Of course any novel which holds your attention for that length of uninterrupted time must be doing something right; I was certainly never bored by the valiant tale-within-a-tale structure, with Setterfield building suspense by drip-feeding the story through a strict authorial narrator. The Thirteenth Tale introduces us to bookish amateur biographer Margaret Lea, hired by reclusive and secretive author Vida Winter to write a biography of the novelist’s extraordinary upbringing.

The novel drifts between Miss Winter’s vivid recounting of her family’s past and modern-day research Margaret undertakes to determine whether her storytelling interviewee is actually – finally – telling the truth, or merely spinning her scribe another yarn. The gravely ill Miss Winter has handpicked Margaret for a particular reason, and soon the author’s tale is impacting and intertwining with Margaret’s present.

Miss Winter’s storytelling expertise lends a masterful gloss to her history lesson. She knows when to end each session to tease a future plotline. You find yourself determined to read on to uncover every last detail of her story. But the fact that it is her story is the concept around which the entire novel wobbles: Margaret reacts to what she hears, guiding our reactions, and were Miss Winter more open with Margaret, the skill of the exposure would be lost and the truth too plainly – and painfully – laid bare. Vida Winter understands this because Setterfield understands this, which is why there is a beginning, middle and end to all good stories, even true ones.

This guiding of our reactions is laid on a little thick with a few too many nods and winks towards “ghosts”, “mists”, “twins” and classic novels with analogous themes – it is an attempt to endow the everyday with a supernatural quality which is hardly necessary given the complexity of the plot. We, the reader, can already ascertain that something is amiss (the fact that Vida has countless times previous told reporters a pack of lies about her past; her reluctance to say “I” when referring to herself; etcetera), so any further efforts to mystify the mysterious are completely superfluous.

Given the span of time covered by Miss Winter’s life story, there are a depressing number of deaths and disappearances in and around the catalytic Angelfield/March homestead (March being Vida’s christened name).

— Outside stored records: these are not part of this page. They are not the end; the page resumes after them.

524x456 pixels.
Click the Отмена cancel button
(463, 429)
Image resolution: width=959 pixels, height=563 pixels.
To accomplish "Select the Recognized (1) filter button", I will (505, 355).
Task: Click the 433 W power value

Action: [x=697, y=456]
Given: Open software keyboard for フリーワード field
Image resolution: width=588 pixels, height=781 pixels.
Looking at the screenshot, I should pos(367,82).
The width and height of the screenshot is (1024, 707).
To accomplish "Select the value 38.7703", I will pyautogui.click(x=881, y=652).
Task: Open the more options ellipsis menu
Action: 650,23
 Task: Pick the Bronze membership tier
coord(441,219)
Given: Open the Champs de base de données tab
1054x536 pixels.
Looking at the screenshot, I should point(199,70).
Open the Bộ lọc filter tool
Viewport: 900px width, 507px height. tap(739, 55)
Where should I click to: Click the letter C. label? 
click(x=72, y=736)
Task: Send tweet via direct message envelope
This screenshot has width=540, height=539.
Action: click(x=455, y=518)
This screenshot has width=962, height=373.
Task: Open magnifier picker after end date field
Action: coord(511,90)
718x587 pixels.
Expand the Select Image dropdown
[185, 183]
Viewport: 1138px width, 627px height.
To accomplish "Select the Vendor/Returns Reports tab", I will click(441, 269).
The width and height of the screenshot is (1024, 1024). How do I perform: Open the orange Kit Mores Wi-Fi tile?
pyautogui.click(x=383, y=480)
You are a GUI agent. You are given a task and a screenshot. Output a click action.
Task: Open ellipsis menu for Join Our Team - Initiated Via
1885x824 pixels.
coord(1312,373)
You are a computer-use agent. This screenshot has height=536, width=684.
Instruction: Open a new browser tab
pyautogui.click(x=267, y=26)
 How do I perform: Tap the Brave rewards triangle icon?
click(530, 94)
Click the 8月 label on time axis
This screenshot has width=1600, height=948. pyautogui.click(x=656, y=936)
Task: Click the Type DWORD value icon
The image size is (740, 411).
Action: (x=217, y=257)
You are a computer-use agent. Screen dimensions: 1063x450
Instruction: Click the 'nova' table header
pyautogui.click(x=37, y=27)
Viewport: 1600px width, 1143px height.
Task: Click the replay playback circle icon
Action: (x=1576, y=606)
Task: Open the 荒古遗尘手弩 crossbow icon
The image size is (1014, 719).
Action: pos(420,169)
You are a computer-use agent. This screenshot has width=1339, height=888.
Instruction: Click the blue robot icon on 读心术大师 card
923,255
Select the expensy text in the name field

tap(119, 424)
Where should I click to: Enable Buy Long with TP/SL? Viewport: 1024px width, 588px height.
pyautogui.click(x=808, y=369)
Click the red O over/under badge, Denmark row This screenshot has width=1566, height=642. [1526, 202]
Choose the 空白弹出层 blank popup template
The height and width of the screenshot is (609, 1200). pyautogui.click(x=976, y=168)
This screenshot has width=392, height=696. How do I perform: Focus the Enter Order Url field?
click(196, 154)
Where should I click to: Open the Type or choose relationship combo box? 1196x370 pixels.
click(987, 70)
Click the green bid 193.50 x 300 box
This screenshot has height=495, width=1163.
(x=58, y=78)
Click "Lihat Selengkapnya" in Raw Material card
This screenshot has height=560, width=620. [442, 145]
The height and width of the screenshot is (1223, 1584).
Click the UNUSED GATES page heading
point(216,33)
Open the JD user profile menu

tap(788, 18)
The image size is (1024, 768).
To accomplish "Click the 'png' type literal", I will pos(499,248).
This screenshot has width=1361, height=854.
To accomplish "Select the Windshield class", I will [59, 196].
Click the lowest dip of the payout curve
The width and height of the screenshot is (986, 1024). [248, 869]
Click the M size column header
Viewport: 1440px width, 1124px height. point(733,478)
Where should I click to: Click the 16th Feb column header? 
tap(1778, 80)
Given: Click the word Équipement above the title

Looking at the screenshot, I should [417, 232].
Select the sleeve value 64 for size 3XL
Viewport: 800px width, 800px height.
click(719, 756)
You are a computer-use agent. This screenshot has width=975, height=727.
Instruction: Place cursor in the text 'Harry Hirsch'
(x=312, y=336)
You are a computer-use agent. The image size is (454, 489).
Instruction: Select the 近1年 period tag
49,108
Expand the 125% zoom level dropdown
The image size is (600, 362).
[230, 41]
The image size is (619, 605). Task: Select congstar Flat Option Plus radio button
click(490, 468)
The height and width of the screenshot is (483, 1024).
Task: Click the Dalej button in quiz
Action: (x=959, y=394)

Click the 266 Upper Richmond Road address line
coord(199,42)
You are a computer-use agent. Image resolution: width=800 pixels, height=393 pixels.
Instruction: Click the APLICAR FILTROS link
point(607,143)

Nobody is introduced who doesn’t have an impact upon the story, so their spirits may linger long after their corporeal shell expires, but the shadow of death does lend the novel a cheerless and morbid edge when practically every character you are introduced to grows old, loses their mind and dies – in astonishingly swift succession.

On the subject of death, Margaret’s deceased twin – a source of much uneasiness between herself and her selfish, absent mother – feels like an unnecessary addition. Sure, it gives Miss Winter – herself a twin – a connection with her “amputee” (as Margaret refers to herself; incomplete since losing her other “half”) transcriber, but it feels bolted on and never really embeds itself completely into the narrative, standing on the periphery until a flimsy and implausible post-script resolution undermines the previous 450 pages in a page and a half.

The same can also be said about the mystery surrounding the title: The Thirteenth Tale – a missing story from one of Vida Winter’s most popular publications which randomly gets mentioned throughout the modern day passages as a way of justifying the novel’s title. It enforces an importance on what would otherwise be little more than a fleeting query, so you expect its exposure to be monumental. When, many years later, Margaret finally reads the lost tale, its autobiographical nature seems to be the only reason for its omission, which is something of an anticlimax; all of the juicy revelations exposed many chapters prior.


In a CR@B Shell: Never stagnant, The Thirteenth Tale is easy to read but hard to love, given the austere and transitory nature of its ever-changing cast. But Setterfield certainly knows how to hook you in by tantalising many clues and half-truths throughout Vida Winter’s florid account of life as a twin, making for a curious and absorbing gothic unravelling.